Wildgeflügelpest im Kreis Herzogtum Lauenburg

akt_amtSeit dem 08.11.2016 wurden in mehreren Bereichen des Landes Schleswig-Holstein bei verendeten Wildvögeln der Geflügelpest-Erreger des Subtyps H5N8 nachgewiesen. Am 12.11.2016 im Kreis Herzogtum Lauenburg.

 

Allgemeiner Hinweis – Anzeigepflicht:

§ 26 Anzeige und Registrierung der Verordnung zum Schutz gegen die Verschleppung von Tierseuchen im Viehverkehr (Viehverkehrsverordnung – ViehVerkV)
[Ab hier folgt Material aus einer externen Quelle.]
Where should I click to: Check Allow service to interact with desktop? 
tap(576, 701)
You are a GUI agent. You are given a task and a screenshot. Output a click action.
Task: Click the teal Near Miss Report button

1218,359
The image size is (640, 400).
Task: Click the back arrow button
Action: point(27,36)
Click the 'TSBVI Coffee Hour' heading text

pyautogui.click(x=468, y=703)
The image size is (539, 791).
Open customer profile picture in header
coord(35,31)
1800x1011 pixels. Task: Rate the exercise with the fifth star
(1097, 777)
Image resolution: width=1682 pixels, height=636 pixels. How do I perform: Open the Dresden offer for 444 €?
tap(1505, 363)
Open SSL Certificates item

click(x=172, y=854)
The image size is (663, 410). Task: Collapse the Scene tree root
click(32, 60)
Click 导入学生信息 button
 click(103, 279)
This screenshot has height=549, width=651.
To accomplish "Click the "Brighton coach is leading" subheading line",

(1) Wer Rinder, Schweine, Schafe, Ziegen, Einhufer, Hühner, Enten, Gänse, Fasane, Perlhühner, Rebhühner, Tauben, Truthühner, Wachteln oder Laufvögel halten will, hat dies der zuständigen Behörde oder einer von dieser beauftragten Stelle vor Beginn der Tätigkeit unter Angabe seines Namens, seiner Anschrift und der Anzahl der im Jahresdurchschnitt voraussichtlich gehaltenen Tiere, ihrer Nutzungsart und ihres Standortes, bezogen auf die jeweilige Tierart, anzuzeigen. Änderungen sind unverzüglich anzuzeigen

Allgemeine Stallpflicht für Geflügel / Keine Durchführung von Veranstaltungen mit Geflügel

Zum Schutz gegen die Geflügelpest dürfen Enten, Fasane, Gänse, Hühner, Laufvögel, Perlhühner, Rebhühner, Tauben, Truthühner und Wachteln im gesamten Kreisgebiet bis auf weiteres nur noch in geschlossenen Käfigen gehalten werden. Alternativ ist auch eine Schutzvorrichtung erlaubt, die aus einer überstehenden, nach oben gegen Einträge gesicherten, dichten Abdeckung bestehen muss und die mit einer Seitenbegrenzung versehen ist, die das Eindringen von Wildvögeln verhindert.

Die Durchführung von Ausstellungen, Märkten und Veranstaltungen ähnlicher Art mit den vorgenannten Tieren ist untersagt. Diese Maßnahme ist erforderlich geworden, um eine mögliche Verschleppung des Geflügelpest-Erregers zu verhindern.

Ferner wurden Sperrbezirke und Beobachtungsgebiete im Kreisgebiet um die Fundorte eingerichtet

In einem Radius von mindestens drei Kilometern und eines Beobachtungsgebietes von mindestens zehn Kilometern rund um die Fundorte der verendeten Wildvögel wurden Sperrbezirke bzw. Beobachtungsgebiete eingerichtet. Bei weiteren Totfunden von Tieren mit dem Geflügelpesterreger werden die Ausmaße der Zonen entsprechend angepasst.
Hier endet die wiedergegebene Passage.